> EXCERPT PROVIDED:
+---+
Friday, December 31, 2021

Happy New Year from The Crane's (2021 Year in Review)

To send a Christmas card… to not send a Christmas card…
To blog a Christmas card… to not blog a Christmas card…

I have been going back and forth for a long time, and basically it came down to lack of time and expenses (stamps and printed cards aren’t cheap, sorry friends), and I ended up not getting either option done.

And this was the one year we actually had all the amazing photos to choose from, and all the fun things to share about! So, five days before Christmas I told myself I would order New Year’s Cards and mail them all out at the beginning of the year… but also thinking perhaps ordering Valentine’s Day Cards instead, knowing the trajectory of everything right now.

But here we are… several days post Christmas and suddenly I find myself attempting to write a Christmas Blog post after all. It will be a surprise to all (myself included at this point) to see if this turns into a printed letter in the mail or a published letter on the internet… and will it be Christmas / New Year’s / Valentine’s? Oh the suspense is killing me right now. Lol.

2021 - It was another crazy year here.

Crazy crazy, crazy busy, crazy hard, crazy good. Luckily there was a really heavy layer of the crazy good covering up most of the other crazy pretty well.

I managed to survive a pretty intense virtual race challenge in mid January and would end up dealing with a pretty serious back injury after a week after it, which would take me a good four+ months to recover from. I still have to be really careful what I do, and need to listen better to my body when I need to slow down and rest a bit.

It was a winter full of snow and wedding planning (while either flat on my back in bed or braced up tight in a back brace). I got asked to help make flowers, and cakes, and cut out invites and programs… just to name a few of the fun things!! And, because planning a wedding wasn’t enough to keep them busy, Bailey and Coby also bought an acreage and completely remodeled the entire main floor of an old farmhouse, and set up Bailey’s salvage business on the back side of the property near Germantown, IA. All their families came together to help tear down, tear out, clear out, rebuild, and get things moved and settled. They officially moved in when they returned from their honeymoon in June.

Coby also graduated from college as an RN and began working full time at the Sheldon Hospital during that time as well!

In March Brian and I (and Piper) enjoyed a quick overnight getaway touring the covered bridges and wineries of Winterset, IA, as we celebrated our anniversary by going back to where we had gotten engaged 17 years ago.

In the spring we had lots of bridal showers, and we were busy back at the Round Lake campground. We got to move our camper to a new spot this summer, one with the most amazing sunset views and lots of new neighbors and friends. It took us several weeks to get everything all moved and settled, and we could not have been happier to finally kick up our feet and watch the summer slip by from our aqua Adirondack chairs behind our camper!
+---+
(Saved entries)
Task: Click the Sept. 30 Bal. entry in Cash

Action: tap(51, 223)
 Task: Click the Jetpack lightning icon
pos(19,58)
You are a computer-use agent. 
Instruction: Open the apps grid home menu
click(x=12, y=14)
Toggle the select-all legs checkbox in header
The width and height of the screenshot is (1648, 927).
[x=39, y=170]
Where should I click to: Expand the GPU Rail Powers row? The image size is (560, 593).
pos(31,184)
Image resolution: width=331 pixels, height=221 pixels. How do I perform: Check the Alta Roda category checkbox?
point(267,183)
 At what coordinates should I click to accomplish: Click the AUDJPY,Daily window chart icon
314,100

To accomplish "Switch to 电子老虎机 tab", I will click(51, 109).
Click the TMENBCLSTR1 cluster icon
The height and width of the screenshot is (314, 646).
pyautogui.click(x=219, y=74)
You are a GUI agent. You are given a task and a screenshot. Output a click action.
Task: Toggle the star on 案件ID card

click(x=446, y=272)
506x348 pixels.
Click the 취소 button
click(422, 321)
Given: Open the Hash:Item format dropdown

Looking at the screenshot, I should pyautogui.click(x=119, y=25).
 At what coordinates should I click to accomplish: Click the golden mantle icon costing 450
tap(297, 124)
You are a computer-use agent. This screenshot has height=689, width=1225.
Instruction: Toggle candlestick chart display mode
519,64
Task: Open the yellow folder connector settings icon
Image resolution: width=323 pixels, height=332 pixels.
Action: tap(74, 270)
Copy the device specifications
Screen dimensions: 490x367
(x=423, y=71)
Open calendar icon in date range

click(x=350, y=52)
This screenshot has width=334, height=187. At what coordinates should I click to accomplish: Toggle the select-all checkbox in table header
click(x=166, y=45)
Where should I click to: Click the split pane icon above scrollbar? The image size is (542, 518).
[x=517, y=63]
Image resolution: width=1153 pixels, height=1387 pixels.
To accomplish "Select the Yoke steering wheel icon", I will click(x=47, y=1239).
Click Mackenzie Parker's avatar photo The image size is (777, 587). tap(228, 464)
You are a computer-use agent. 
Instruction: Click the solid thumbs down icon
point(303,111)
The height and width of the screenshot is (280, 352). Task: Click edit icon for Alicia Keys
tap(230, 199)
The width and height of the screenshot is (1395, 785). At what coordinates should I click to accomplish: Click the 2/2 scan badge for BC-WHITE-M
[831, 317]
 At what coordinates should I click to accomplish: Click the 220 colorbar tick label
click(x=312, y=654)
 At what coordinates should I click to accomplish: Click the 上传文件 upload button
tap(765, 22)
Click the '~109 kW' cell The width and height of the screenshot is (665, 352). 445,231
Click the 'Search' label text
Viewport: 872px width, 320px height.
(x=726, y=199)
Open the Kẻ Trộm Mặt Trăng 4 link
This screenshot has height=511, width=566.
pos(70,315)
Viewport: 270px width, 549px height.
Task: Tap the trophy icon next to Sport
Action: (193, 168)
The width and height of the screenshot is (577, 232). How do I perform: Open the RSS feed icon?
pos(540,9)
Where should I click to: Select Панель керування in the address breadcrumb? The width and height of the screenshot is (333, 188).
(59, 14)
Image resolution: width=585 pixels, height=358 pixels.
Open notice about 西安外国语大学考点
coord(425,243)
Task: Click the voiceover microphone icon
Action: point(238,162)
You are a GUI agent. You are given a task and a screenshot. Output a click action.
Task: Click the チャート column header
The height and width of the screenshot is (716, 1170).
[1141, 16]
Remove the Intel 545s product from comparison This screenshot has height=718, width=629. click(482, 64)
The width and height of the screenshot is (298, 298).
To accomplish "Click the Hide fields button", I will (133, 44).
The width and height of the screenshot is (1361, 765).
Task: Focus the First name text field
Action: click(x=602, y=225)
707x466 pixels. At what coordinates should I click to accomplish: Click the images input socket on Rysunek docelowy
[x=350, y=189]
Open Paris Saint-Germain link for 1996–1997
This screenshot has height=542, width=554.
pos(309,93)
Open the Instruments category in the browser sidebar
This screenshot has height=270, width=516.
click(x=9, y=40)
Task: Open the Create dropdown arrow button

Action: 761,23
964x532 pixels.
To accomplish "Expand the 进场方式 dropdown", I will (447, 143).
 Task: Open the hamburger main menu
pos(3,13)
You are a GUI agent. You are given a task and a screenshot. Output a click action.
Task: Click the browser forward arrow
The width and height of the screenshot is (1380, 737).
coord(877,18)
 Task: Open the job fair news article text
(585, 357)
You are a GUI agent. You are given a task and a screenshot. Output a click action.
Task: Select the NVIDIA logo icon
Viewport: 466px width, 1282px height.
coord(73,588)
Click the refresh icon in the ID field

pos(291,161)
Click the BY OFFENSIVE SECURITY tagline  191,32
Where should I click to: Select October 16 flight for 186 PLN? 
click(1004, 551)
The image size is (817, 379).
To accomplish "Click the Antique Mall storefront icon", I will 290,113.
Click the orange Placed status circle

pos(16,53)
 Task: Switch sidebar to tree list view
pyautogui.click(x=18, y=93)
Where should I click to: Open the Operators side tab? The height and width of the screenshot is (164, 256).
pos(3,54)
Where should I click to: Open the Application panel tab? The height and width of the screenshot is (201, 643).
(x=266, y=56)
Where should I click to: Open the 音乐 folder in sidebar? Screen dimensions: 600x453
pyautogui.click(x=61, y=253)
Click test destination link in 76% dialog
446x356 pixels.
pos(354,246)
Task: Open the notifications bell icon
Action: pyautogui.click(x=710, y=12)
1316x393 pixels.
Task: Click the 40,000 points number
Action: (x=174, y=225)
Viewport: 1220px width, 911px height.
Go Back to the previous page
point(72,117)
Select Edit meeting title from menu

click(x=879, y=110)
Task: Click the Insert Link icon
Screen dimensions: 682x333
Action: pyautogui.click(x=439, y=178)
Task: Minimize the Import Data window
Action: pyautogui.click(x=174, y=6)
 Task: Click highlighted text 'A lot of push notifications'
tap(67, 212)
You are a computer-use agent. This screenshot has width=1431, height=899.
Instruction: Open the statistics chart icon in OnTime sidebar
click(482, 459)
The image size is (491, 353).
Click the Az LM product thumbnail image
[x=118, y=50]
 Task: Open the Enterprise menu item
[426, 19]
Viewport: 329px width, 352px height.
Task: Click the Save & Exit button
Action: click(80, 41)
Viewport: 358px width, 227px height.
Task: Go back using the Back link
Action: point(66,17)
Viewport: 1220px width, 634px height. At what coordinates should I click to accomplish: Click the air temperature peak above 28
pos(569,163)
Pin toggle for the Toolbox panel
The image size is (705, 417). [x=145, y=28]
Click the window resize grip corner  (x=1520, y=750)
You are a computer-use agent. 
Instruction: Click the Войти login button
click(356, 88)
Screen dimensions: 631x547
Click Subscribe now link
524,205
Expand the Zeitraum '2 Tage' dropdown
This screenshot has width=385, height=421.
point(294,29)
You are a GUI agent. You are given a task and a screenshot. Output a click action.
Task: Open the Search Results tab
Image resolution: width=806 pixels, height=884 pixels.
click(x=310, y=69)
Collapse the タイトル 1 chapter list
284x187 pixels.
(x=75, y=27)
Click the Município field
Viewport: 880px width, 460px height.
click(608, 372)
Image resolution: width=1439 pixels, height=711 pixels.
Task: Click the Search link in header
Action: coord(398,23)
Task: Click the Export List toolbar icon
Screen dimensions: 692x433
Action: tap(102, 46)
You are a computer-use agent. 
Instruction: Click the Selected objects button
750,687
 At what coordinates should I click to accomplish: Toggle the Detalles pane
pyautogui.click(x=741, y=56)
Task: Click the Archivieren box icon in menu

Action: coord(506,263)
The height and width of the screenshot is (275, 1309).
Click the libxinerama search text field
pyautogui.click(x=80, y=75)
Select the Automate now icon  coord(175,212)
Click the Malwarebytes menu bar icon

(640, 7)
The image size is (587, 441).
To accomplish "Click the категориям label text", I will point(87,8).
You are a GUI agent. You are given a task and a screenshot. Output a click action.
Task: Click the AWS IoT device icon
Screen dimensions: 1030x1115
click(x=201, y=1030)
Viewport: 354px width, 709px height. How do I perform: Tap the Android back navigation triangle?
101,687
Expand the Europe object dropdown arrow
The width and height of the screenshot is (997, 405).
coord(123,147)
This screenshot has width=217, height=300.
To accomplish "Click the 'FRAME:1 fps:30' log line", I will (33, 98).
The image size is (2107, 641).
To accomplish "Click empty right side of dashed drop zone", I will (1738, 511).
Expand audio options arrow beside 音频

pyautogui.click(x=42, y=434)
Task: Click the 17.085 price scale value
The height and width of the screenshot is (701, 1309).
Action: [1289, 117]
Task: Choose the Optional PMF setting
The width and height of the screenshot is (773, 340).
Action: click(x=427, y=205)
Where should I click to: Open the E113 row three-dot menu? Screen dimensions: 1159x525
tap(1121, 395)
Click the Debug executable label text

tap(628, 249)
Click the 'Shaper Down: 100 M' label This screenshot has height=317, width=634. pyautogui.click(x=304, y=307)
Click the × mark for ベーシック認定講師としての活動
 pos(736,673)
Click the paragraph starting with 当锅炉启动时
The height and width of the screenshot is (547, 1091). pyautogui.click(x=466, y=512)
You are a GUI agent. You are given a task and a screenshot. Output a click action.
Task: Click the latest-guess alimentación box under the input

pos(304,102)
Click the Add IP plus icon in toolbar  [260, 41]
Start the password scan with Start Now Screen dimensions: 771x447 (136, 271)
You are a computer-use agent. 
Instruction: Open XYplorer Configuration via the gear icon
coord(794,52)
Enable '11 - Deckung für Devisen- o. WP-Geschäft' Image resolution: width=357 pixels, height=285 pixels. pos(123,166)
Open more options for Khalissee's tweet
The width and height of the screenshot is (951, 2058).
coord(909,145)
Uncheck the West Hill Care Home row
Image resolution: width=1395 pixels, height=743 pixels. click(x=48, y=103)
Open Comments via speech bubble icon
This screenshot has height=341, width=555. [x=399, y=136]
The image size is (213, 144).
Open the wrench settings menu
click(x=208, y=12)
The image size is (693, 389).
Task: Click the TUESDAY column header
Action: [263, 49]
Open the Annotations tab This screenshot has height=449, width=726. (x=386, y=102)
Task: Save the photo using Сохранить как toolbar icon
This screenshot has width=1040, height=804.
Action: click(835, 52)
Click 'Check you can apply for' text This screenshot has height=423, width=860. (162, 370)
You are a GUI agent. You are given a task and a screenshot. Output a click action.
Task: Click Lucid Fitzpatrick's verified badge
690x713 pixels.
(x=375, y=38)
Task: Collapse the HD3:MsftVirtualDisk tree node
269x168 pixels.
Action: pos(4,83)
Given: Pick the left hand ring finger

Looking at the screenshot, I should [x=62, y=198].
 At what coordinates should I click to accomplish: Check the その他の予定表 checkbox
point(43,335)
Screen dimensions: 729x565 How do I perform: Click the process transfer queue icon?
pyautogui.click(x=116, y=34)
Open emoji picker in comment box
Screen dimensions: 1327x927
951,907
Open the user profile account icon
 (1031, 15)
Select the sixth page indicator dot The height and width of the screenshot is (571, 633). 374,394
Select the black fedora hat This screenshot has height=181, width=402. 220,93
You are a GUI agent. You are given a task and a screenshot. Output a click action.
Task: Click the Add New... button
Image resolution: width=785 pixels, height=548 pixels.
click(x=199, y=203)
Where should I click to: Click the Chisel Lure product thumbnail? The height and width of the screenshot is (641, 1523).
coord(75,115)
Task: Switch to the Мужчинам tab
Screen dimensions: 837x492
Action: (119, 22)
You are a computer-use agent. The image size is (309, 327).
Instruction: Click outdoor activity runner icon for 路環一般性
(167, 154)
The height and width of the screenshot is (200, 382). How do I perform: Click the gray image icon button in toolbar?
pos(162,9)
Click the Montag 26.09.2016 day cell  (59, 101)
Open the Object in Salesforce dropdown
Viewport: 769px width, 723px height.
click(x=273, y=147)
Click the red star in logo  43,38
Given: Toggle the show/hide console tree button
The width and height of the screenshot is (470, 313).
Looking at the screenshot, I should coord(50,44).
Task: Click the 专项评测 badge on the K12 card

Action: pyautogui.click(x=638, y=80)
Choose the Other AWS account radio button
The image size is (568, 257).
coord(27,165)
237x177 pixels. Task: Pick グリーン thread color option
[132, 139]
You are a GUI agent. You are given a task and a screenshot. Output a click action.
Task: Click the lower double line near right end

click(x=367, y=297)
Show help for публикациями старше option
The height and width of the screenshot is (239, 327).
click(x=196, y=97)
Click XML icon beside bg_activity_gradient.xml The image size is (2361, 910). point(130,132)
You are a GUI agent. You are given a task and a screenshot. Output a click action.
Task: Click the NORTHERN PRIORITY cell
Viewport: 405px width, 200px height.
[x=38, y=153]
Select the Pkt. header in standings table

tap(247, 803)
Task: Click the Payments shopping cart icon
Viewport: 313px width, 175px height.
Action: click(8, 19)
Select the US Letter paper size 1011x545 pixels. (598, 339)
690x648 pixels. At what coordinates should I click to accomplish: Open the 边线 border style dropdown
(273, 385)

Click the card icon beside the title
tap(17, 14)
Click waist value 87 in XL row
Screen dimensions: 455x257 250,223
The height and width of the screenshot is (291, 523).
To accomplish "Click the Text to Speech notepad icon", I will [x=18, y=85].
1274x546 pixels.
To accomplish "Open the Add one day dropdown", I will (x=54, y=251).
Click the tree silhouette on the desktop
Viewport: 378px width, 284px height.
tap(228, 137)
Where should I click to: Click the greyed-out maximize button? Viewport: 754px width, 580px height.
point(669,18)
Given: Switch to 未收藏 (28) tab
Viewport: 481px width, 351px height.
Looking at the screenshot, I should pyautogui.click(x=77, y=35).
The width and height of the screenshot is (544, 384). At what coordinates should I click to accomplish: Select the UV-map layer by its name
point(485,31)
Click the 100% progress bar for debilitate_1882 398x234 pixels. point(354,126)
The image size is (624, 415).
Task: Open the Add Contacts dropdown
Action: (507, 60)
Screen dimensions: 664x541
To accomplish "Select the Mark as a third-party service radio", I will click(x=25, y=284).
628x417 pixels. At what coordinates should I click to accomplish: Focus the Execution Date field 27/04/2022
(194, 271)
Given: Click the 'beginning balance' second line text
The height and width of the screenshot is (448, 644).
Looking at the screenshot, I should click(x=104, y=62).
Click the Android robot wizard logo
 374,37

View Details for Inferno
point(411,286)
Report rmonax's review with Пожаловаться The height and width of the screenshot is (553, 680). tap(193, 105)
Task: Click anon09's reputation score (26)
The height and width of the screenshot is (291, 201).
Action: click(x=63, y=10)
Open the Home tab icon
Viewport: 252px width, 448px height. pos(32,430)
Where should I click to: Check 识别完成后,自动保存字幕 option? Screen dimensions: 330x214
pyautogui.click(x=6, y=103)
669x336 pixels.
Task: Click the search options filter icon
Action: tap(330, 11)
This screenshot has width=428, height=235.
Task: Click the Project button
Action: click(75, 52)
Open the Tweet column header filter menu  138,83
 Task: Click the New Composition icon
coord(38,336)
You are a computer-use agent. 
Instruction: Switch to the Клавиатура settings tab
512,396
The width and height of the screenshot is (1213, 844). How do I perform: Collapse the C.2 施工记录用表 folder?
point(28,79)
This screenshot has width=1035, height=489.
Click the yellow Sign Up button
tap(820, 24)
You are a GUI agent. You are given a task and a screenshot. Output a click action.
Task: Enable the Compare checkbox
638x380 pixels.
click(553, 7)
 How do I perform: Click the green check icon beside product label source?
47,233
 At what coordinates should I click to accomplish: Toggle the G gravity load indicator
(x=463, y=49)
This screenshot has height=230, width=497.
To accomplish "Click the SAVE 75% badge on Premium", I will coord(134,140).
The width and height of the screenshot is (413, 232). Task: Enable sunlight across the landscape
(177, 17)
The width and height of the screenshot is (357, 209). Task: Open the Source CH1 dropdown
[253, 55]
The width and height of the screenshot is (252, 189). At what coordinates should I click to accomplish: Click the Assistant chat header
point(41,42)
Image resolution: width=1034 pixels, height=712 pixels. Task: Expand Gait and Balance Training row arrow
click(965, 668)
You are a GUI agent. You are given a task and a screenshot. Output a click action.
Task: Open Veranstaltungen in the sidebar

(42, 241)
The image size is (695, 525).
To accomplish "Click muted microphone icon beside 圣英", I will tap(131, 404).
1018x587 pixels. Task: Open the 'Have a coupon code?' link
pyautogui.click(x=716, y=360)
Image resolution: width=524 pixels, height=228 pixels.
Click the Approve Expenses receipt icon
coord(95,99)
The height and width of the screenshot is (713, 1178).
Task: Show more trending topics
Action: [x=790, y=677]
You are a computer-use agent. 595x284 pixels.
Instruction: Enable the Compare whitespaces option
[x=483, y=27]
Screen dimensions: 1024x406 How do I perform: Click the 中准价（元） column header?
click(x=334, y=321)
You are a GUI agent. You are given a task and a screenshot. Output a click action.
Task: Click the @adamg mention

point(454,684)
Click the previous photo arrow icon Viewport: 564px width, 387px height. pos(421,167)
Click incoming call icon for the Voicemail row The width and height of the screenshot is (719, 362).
+---+
> PROMPT A:
Answer these questions about the year-in-review post:
(i) How long did the back injury take to recover from?
(ii) Where did Brian and the writer spend their anniversary getaway in March?
(iii) Where did Coby begin working full time?
> PROMPT B:
Carry on writing the year-in-review post from its last sentence.

> EXERCISE ANSWER A:
(i) A good four+ months.
(ii) Winterset, IA, touring its covered bridges and wineries.
(iii) At the Sheldon Hospital.

> EXERCISE ANSWER B:
In June the big wedding day finally arrived. It was beautiful and so fun! Words can’t even begin to describe it all. We smiled, we laughed, we cried, we ate, we danced, we loved and celebrated the entire day away!

The Canada border remained closed for another summer, so Brian and Isaiah weren’t able to get their trip in, yet again. They did still spend some time off together with their friends at the lake in our camper fishing and making some new memories.

In the fall Isaiah started 8th grade, his last year at the Middle School. He decided to try Cross Country and absolutely loved it. He did really well and enjoyed the motivation and fellowship of the great coaches and teammates. They continue to meet and run together regularly during Run Club.

The fall also brought me a much needed (and long awaited for) new-to-me vehicle, and my first ever car payment… all the good with all the bad. But it was very needed, and the cake-mobile I am now enjoying is a 2012 grey Ford Escape, and I’m trying to figure out how in the world I survived the first 46 years of my life without having had heated seats and a sunroof.

The fall also brought exciting news from the newlyweds… who announced they are unexpectedly expecting… and could not be more excited! It’s been a bit of a rough start for them with much sickness, but we are all eagerly awaiting the arrival of Baby Goebel in early June (perhaps even on the same day as their anniversary!) To say we are excited to get to soon earn the names of Grandma and Grandpa and Uncle is an understatement. We pray diligently and daily for health and God’s provision over this precious little one and its parents!

My parents celebrated their 50th anniversary in June with a large celebration the day after Bailey and Coby’s wedding. And then over Thanksgiving the entire Oldenkamp Clan and Fam packed their tiny carryon suitcases, drove to SD at 2am, to fly out to NC, to rent a suburban, and drive to SC to pick up my brother and family (who moved to SC last summer and started a new Chiropractic business) on our way to Myrtle Beach. It was a whirlwind of miles and laughter and precious moments and memories made together as we celebrated Brian’s birthday, Christmas, Thanksgiving, my parents 50th Anniversary, and my nephews birthday (yes, in that order). Oh, and we must not forget to mention several very intense games of live, in the dark, Mafia, in my brothers two story house!

Brian is still using his carpentry talents to create and install beautiful bathrooms, kitchens, custom built-ins, closet systems, shelves, and so much more with Century Cabinets. He still loves fishing (both on soft and frozen water) and hunting. He is busy creating something delicious on the grill and smoker whenever possible, and there is always cheering for the Hawkeyes going on.

Isaiah is still busy with legos, puzzles, Xbox, random fact researching, and the building and taking apart of anything and everything. He plays the baritone in school and made it into the MS Northwest Iowa Honor Band, as well as performing in the local Tuba Christmas concert. We can’t keep up keeping him in pants and shoes that fit due to his never ending growth. He is officially taller than me (by several inches now) and he makes sure to remind me of that whenever possible. He is looking forward to getting back into wresting after Christmas break, and he and I have plans (Lord willing and non-covid granting) to go on the Washington DC middle school trip in the spring.

I am still reading, taking photos, scrapbooking, running, writing, drinking coffee, baking at Sara Crane Cakes part time, art-admin’ing at Staples Promo Products full time, and working several early weekend shifts in the Staples Warehouse.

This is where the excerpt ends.